To predict the factors related to axillary nonsentinel lymph node (NSLN) metastasis in patients with positive sentinel lymph node (SLN) of early breast cancer.The retrospective data are collected from the patients with positive SLN who received further completion axillary lymph node dissection (cALND) in Peking Union Medical Hospital between March 2016 and December 2017. Univariate analysis was conducted on data with various clinicopathologic factors at first. Those factors with statistic significance (P < .05) in univariate analysis were then used to implement multivariate analysis and logistic regression.There were total of 734 patients who received SLN biopsy , among whom 153 cases were included in our study.
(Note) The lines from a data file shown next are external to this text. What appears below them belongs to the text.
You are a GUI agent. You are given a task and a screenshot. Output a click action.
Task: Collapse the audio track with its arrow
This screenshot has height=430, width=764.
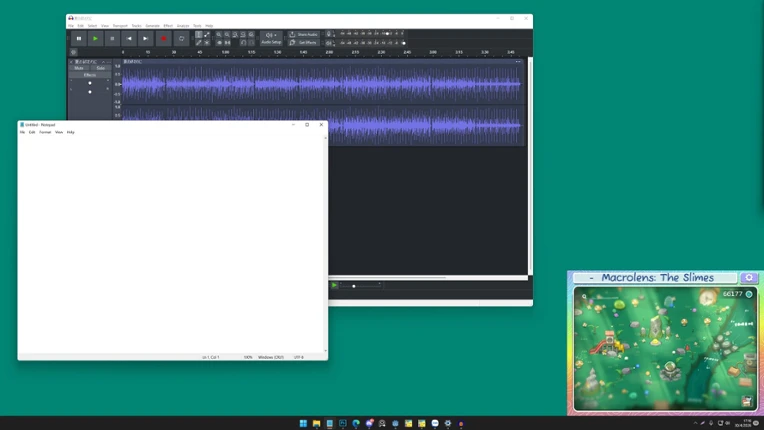pyautogui.click(x=103, y=62)
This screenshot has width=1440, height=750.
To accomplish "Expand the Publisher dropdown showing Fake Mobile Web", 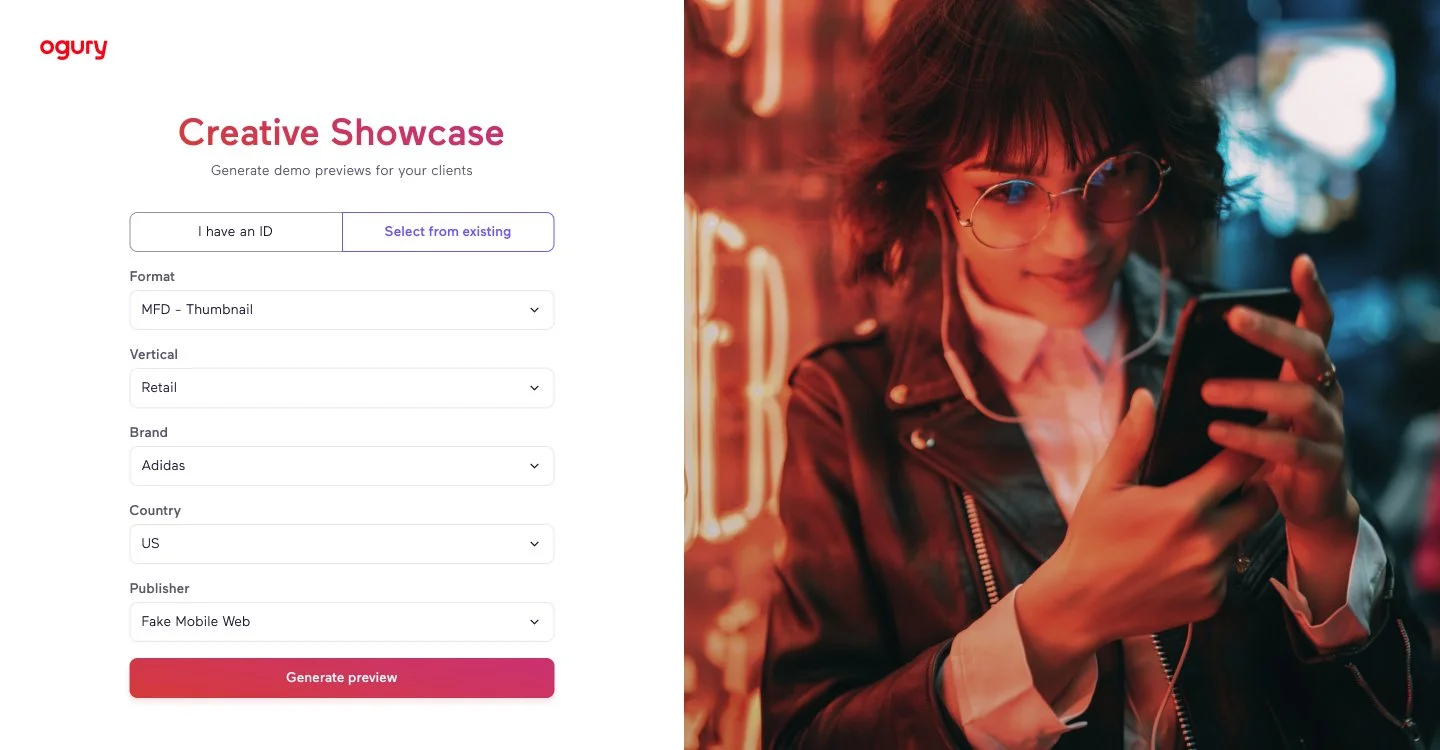I will [x=342, y=622].
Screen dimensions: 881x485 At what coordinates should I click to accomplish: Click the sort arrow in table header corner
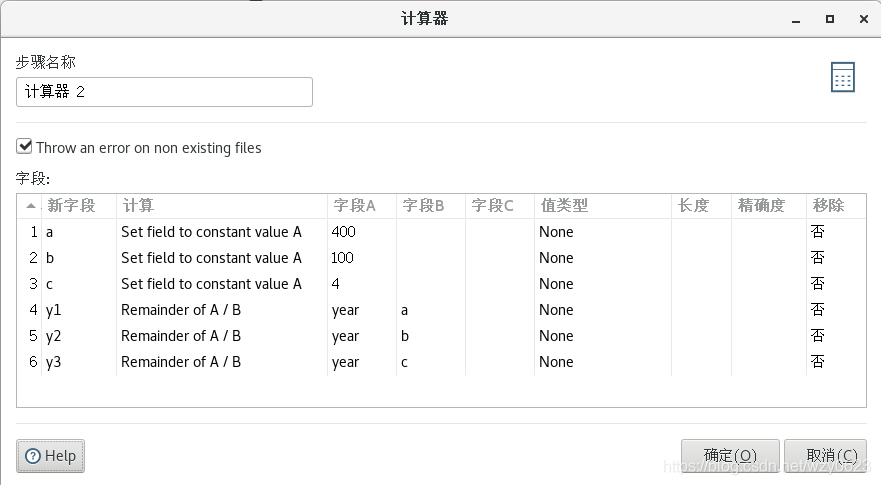pyautogui.click(x=31, y=206)
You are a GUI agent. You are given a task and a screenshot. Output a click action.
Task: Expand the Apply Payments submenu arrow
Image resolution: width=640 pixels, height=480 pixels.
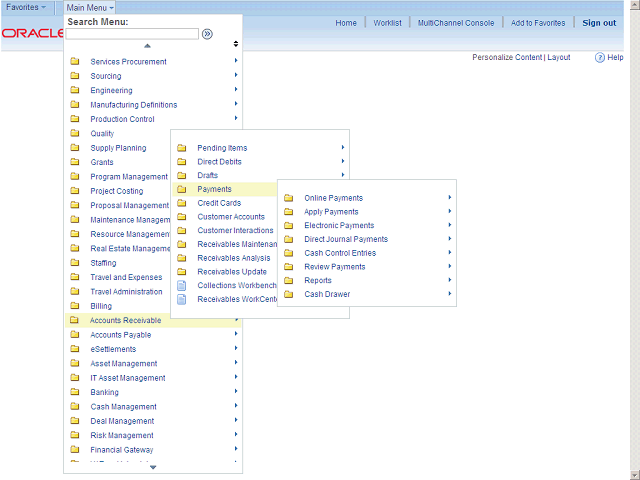point(450,212)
About 39.22% (60/153) of 153 paitents with positive SLN had no NSLN metastasisted to SLN. Univariate analysis showed that 3 variables were significantly correlated with NSLN involvement: tumor size (X2 = 10.384, P = .001), SLN metastasis ratio (number of positive SLNs/number of SLNs removed × 100%) (X2 = 10.365, P = .001) and the number of negative sentinel nodes (X2 = 10.384, P = .006). In multivariate analysis and logistic regression, tumor size (odds ratio [OR] = 3.392, 95% confidence interval [CI]: 1.409–8.166, P = .006) and SLN metastasis ratio (OR = 3.514, 95% CI: 1.416–8.72, P = .007) were the independent risk factors. While the number of negative sentinel nodes (OR = 0.211, 95% CI: 0.063–0.709, P = .014) was the independent protective factor. The calculated risk resulted in an area under the curve of 0.746 (95% CI: 0.644–0.848), suggesting stable discriminative capability in Chinese population.For those patients with positive SLN, larger tumor burden and SLN metastasis ratio are independent risk factors for NSLN metastasis. However, the more of the detected negative SLN, the less possibility with NSLN involvement.